- [RECORDS PROVIDED]
#####
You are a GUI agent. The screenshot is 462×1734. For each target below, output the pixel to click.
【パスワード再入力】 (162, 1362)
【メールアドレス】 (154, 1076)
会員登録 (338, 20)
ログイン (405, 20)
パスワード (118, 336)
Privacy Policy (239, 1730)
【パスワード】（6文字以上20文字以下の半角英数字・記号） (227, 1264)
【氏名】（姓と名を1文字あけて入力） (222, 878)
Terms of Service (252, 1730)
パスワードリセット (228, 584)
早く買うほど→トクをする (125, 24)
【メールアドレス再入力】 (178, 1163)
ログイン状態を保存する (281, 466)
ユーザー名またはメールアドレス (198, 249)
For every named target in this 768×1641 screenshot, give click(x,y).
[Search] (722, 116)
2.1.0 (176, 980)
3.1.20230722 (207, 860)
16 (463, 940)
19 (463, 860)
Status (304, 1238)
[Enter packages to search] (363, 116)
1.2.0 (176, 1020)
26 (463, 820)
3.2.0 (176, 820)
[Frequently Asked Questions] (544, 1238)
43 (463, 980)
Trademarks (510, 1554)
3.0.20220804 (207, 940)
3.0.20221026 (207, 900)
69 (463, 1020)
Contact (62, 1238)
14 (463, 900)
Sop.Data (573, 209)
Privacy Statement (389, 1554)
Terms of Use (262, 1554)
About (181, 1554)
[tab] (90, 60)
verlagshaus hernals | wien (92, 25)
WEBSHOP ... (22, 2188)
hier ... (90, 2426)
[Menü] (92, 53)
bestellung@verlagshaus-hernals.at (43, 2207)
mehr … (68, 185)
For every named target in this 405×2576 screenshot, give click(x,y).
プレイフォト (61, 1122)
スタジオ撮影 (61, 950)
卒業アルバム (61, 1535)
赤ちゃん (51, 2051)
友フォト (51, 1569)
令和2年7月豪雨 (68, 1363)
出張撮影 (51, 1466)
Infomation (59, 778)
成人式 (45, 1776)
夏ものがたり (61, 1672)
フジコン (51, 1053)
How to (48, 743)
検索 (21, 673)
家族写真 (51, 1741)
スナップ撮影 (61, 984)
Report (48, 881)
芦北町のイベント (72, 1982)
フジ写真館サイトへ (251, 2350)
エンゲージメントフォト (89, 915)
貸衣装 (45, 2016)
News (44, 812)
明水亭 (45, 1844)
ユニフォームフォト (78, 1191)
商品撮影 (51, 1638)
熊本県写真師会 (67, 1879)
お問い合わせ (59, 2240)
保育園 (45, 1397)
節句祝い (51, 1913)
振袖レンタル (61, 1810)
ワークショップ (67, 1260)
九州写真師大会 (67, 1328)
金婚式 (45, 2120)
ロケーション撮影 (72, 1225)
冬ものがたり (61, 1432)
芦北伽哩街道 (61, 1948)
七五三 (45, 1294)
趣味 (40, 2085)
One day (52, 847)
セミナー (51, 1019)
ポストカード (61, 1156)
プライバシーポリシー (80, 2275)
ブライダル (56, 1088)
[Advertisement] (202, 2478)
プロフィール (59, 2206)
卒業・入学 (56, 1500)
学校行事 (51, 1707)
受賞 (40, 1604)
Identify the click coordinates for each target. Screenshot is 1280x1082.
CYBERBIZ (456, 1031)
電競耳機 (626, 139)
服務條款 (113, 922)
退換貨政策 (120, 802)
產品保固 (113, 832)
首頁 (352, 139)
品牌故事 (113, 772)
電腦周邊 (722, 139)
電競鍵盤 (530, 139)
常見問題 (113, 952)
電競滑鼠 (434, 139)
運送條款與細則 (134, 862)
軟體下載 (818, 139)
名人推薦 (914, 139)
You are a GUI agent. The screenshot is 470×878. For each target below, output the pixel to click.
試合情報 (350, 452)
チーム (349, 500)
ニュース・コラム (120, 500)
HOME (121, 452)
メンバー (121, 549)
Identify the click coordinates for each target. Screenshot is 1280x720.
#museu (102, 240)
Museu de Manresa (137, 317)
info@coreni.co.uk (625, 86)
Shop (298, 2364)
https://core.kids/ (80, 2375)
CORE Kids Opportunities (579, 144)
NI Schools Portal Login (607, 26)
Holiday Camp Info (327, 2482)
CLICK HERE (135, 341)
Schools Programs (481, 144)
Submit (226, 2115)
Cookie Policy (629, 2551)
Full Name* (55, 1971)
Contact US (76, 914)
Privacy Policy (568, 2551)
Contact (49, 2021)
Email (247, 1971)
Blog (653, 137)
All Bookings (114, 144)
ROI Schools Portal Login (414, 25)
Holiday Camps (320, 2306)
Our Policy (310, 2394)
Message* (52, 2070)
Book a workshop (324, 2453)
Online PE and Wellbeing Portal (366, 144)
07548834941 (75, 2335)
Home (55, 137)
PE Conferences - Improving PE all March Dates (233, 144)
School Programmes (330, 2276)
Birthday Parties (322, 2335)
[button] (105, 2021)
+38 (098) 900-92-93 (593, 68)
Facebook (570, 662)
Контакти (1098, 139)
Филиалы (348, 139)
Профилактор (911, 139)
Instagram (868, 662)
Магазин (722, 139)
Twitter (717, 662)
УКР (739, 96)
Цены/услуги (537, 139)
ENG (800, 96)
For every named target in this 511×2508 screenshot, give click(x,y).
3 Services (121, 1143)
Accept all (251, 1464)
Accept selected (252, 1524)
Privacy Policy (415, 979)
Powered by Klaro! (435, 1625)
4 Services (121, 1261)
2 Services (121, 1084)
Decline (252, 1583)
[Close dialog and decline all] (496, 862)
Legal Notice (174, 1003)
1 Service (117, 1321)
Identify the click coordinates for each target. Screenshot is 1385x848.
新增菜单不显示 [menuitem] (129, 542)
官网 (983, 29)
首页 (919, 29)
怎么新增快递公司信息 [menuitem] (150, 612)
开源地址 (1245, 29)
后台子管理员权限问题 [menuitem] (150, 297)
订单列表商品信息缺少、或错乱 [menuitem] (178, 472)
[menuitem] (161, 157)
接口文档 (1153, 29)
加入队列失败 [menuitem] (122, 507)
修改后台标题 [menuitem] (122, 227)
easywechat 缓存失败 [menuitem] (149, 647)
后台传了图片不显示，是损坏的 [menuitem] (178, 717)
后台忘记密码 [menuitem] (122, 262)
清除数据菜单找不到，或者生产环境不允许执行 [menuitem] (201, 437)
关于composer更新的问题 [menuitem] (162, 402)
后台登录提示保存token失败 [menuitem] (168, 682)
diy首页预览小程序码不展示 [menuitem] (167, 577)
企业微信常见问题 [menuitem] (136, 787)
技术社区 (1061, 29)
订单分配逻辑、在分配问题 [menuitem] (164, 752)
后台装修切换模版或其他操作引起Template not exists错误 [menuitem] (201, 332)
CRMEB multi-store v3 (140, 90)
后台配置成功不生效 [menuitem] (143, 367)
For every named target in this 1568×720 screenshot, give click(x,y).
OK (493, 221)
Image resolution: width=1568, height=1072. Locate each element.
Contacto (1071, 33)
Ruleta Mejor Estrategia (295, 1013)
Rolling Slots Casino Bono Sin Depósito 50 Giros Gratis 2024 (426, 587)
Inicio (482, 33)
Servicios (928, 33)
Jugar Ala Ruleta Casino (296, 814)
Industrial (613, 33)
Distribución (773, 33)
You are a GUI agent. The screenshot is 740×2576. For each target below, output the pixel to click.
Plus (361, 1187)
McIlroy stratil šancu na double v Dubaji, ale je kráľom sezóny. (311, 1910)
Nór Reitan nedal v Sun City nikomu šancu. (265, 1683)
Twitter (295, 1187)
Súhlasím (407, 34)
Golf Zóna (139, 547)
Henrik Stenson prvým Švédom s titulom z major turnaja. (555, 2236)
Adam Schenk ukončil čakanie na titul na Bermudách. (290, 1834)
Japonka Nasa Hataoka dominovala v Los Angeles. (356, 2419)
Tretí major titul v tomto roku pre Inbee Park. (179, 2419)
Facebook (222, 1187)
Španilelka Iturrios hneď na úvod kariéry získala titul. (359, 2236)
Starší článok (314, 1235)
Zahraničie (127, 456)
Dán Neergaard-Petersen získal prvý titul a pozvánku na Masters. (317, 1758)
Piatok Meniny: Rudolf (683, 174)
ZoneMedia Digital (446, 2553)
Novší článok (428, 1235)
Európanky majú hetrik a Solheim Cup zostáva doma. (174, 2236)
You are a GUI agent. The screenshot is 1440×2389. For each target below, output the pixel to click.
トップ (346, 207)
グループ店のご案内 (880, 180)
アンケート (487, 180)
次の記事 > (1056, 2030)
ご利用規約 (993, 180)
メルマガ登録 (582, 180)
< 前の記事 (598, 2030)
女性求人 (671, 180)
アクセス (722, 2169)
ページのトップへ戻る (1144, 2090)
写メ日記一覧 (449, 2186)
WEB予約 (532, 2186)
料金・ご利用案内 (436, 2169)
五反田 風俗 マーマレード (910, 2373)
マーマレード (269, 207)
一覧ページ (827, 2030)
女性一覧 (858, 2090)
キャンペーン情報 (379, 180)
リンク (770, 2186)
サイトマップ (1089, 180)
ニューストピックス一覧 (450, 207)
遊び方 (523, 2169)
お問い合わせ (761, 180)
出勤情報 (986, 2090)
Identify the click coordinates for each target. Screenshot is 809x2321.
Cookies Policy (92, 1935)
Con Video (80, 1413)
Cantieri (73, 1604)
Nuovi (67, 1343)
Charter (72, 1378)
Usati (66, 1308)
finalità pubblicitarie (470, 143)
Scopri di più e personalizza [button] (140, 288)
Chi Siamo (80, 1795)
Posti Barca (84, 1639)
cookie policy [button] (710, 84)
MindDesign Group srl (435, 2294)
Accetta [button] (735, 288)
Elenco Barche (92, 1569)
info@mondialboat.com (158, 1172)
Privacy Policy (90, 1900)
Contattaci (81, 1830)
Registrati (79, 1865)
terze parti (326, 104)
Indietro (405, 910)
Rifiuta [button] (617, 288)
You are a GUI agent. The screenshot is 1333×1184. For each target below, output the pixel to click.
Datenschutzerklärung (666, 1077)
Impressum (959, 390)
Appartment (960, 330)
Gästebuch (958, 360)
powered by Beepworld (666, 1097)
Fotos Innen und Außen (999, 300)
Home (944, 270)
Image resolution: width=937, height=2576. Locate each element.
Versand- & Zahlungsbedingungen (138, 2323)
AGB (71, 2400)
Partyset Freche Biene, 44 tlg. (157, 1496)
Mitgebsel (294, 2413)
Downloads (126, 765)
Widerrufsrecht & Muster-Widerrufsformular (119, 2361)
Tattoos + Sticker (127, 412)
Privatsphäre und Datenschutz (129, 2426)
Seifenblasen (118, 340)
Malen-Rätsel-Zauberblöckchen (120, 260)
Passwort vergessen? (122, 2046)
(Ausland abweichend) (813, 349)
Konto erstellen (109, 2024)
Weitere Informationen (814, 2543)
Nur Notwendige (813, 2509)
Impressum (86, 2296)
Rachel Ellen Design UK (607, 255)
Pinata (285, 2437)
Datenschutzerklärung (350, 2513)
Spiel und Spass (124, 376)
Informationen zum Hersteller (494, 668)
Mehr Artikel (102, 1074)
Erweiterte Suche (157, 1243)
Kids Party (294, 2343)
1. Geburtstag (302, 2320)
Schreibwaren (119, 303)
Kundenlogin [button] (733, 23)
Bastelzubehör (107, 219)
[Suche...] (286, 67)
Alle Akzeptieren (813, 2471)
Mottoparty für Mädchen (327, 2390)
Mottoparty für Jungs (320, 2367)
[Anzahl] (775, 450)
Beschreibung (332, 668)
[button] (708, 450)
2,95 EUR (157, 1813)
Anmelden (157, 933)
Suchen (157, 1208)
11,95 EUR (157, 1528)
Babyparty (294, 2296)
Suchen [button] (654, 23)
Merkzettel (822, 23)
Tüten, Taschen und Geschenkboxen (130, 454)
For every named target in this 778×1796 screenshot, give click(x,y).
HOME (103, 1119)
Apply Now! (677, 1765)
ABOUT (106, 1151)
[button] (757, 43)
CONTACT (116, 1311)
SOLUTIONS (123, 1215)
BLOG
#####
Copy the items in the stretch from "貸衣装 (45, 2016)" through "[Advertisement] (202, 2478)", changing "News" to "Updates" and leaving everything else as it is.

- [WRITTEN REPLY]
貸衣装 (45, 2016)
Updates (44, 812)
明水亭 (45, 1844)
ユニフォームフォト (78, 1191)
商品撮影 (51, 1638)
熊本県写真師会 (67, 1879)
お問い合わせ (59, 2240)
保育園 (45, 1397)
節句祝い (51, 1913)
振袖レンタル (61, 1810)
ワークショップ (67, 1260)
九州写真師大会 (67, 1328)
金婚式 (45, 2120)
ロケーション撮影 (72, 1225)
冬ものがたり (61, 1432)
芦北伽哩街道 (61, 1948)
七五三 (45, 1294)
趣味 (40, 2085)
One day (52, 847)
セミナー (51, 1019)
ポストカード (61, 1156)
プライバシーポリシー (80, 2275)
ブライダル (56, 1088)
[Advertisement] (202, 2478)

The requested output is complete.